- **To be done**
Rewrite the part of the records that opens with the line containing "The height and width of the screenshot is (528, 940)." and runs through the end of the records, changing "GUI agent" to "interface agent" and leaving everything else as it is.

- **Text and item location entries**

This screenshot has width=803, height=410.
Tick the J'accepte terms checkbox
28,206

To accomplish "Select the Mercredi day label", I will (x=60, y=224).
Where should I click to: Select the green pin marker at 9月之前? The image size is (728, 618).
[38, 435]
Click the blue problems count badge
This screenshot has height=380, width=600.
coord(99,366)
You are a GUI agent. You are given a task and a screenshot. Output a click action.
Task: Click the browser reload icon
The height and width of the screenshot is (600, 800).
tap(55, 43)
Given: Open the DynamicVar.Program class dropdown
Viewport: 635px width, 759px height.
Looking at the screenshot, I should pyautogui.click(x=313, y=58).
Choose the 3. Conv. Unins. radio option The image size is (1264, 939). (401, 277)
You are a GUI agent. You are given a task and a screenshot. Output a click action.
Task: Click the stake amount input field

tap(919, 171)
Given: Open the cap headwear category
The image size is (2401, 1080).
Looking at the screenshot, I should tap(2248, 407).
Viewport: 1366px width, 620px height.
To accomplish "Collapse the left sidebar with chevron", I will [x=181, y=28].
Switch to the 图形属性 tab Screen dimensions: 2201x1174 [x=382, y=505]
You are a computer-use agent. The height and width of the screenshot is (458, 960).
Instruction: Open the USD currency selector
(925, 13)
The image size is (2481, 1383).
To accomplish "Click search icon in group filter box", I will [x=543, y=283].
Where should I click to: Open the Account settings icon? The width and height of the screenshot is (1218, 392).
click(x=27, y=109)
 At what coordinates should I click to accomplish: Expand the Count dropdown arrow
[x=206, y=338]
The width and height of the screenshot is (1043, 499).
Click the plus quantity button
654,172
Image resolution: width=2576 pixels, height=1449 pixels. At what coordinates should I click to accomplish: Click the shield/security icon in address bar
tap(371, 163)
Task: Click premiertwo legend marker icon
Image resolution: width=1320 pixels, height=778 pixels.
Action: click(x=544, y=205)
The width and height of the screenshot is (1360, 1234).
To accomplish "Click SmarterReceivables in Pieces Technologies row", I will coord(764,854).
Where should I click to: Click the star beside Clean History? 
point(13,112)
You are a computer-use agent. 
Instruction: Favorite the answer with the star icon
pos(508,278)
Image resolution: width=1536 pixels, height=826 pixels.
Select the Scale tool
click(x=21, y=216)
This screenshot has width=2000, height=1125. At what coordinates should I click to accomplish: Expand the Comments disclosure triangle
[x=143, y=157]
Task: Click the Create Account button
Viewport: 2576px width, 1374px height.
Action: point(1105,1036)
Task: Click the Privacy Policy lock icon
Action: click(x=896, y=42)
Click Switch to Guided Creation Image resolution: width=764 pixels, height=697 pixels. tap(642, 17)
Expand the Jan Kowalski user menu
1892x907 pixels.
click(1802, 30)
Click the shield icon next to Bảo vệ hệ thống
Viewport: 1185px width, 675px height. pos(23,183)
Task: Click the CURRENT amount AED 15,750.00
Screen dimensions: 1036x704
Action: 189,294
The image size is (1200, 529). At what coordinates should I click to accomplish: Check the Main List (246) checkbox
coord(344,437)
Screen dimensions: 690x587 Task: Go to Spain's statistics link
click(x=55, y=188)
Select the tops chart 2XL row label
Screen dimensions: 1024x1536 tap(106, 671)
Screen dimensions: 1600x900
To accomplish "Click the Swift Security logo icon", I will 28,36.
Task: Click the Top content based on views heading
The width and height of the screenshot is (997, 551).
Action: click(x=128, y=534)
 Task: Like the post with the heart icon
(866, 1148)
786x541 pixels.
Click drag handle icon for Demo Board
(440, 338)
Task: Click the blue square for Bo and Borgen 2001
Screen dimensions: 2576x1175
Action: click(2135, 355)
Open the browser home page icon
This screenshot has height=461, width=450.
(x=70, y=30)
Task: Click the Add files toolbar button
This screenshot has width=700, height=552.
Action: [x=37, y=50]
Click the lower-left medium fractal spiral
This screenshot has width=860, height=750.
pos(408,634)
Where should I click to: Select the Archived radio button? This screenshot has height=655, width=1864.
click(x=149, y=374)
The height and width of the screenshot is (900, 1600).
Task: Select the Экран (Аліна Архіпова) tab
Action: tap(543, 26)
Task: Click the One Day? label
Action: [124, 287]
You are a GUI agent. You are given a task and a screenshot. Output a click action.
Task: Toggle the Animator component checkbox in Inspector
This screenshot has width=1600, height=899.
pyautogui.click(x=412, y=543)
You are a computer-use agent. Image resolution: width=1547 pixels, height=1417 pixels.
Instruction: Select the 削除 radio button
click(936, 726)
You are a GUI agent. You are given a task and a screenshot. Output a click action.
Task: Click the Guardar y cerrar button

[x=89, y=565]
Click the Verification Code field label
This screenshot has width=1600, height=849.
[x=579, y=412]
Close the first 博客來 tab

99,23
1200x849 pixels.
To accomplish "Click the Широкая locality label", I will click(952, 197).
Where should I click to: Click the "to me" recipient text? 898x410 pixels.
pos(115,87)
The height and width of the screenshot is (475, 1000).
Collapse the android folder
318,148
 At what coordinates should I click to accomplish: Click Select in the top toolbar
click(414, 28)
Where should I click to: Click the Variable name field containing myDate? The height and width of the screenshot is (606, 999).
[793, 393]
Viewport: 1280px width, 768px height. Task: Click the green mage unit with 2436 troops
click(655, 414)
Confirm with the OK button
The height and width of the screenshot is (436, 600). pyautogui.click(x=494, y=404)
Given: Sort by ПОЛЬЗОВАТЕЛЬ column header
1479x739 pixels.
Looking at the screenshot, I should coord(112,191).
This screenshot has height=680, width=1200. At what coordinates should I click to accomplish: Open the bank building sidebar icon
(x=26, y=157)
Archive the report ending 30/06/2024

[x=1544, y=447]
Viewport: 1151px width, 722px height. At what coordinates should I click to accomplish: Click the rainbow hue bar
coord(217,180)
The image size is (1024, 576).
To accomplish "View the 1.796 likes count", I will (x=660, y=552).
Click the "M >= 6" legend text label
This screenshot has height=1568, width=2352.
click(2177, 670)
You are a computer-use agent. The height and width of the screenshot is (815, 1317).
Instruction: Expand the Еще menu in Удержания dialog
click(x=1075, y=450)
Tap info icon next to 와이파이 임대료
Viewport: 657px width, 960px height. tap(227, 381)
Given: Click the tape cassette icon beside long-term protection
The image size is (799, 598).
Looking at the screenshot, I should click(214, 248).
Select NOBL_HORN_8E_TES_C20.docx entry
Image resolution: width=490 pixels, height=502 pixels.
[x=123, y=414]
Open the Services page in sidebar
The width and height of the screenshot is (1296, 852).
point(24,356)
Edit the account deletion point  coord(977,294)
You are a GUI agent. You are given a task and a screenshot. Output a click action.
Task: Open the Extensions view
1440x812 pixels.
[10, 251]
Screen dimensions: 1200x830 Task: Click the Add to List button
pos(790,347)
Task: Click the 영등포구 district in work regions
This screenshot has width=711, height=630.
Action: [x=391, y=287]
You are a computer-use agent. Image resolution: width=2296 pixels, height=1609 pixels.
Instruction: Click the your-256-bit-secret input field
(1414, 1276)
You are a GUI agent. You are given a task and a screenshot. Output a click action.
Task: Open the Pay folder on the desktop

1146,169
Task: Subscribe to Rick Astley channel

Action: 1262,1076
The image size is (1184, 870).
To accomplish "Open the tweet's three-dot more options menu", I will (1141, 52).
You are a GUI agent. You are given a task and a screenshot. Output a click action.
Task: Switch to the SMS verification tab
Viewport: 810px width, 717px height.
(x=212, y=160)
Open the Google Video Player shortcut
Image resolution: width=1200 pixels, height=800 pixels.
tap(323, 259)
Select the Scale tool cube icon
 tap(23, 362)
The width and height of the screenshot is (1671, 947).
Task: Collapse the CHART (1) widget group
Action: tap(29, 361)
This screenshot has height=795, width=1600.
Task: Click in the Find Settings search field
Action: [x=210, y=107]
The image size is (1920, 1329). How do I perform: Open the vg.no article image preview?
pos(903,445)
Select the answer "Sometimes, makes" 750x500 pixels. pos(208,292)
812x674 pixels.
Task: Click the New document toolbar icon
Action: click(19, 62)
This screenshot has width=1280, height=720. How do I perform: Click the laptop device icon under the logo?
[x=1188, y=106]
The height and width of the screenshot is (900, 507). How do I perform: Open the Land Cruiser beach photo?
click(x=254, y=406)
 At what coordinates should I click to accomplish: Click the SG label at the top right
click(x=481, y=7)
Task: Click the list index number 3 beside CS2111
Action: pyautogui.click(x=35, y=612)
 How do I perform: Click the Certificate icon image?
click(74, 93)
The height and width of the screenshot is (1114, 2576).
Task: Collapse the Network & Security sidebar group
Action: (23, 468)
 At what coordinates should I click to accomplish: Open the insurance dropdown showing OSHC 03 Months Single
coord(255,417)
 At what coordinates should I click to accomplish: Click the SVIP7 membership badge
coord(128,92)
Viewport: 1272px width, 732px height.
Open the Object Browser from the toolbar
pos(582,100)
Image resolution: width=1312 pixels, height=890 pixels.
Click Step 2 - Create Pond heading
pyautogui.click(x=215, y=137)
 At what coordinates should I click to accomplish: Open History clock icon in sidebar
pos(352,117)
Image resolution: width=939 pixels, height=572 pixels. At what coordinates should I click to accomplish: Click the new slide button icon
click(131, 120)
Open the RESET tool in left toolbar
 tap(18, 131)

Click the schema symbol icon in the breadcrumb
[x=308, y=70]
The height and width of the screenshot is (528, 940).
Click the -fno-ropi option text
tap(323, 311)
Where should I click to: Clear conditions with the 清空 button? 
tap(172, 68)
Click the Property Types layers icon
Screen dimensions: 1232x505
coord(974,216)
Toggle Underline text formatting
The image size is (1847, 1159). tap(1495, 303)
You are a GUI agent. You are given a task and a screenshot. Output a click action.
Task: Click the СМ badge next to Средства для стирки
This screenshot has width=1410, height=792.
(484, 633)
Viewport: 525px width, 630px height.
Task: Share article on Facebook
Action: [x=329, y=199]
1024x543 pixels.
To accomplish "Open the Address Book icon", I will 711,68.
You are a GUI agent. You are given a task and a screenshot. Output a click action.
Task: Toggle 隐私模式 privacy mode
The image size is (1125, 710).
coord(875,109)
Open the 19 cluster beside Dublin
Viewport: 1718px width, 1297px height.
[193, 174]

- **Answer for this exercise**
The height and width of the screenshot is (528, 940).
Click the -fno-ropi option text
tap(323, 311)
Where should I click to: Clear conditions with the 清空 button? 
tap(172, 68)
Click the Property Types layers icon
Screen dimensions: 1232x505
coord(974,216)
Toggle Underline text formatting
The image size is (1847, 1159). tap(1495, 303)
You are a interface agent. You are given a task and a screenshot. Output a click action.
Task: Click the СМ badge next to Средства для стирки
This screenshot has width=1410, height=792.
(484, 633)
Viewport: 525px width, 630px height.
Task: Share article on Facebook
Action: [x=329, y=199]
1024x543 pixels.
To accomplish "Open the Address Book icon", I will 711,68.
You are a interface agent. You are given a task and a screenshot. Output a click action.
Task: Toggle 隐私模式 privacy mode
The image size is (1125, 710).
coord(875,109)
Open the 19 cluster beside Dublin
Viewport: 1718px width, 1297px height.
[193, 174]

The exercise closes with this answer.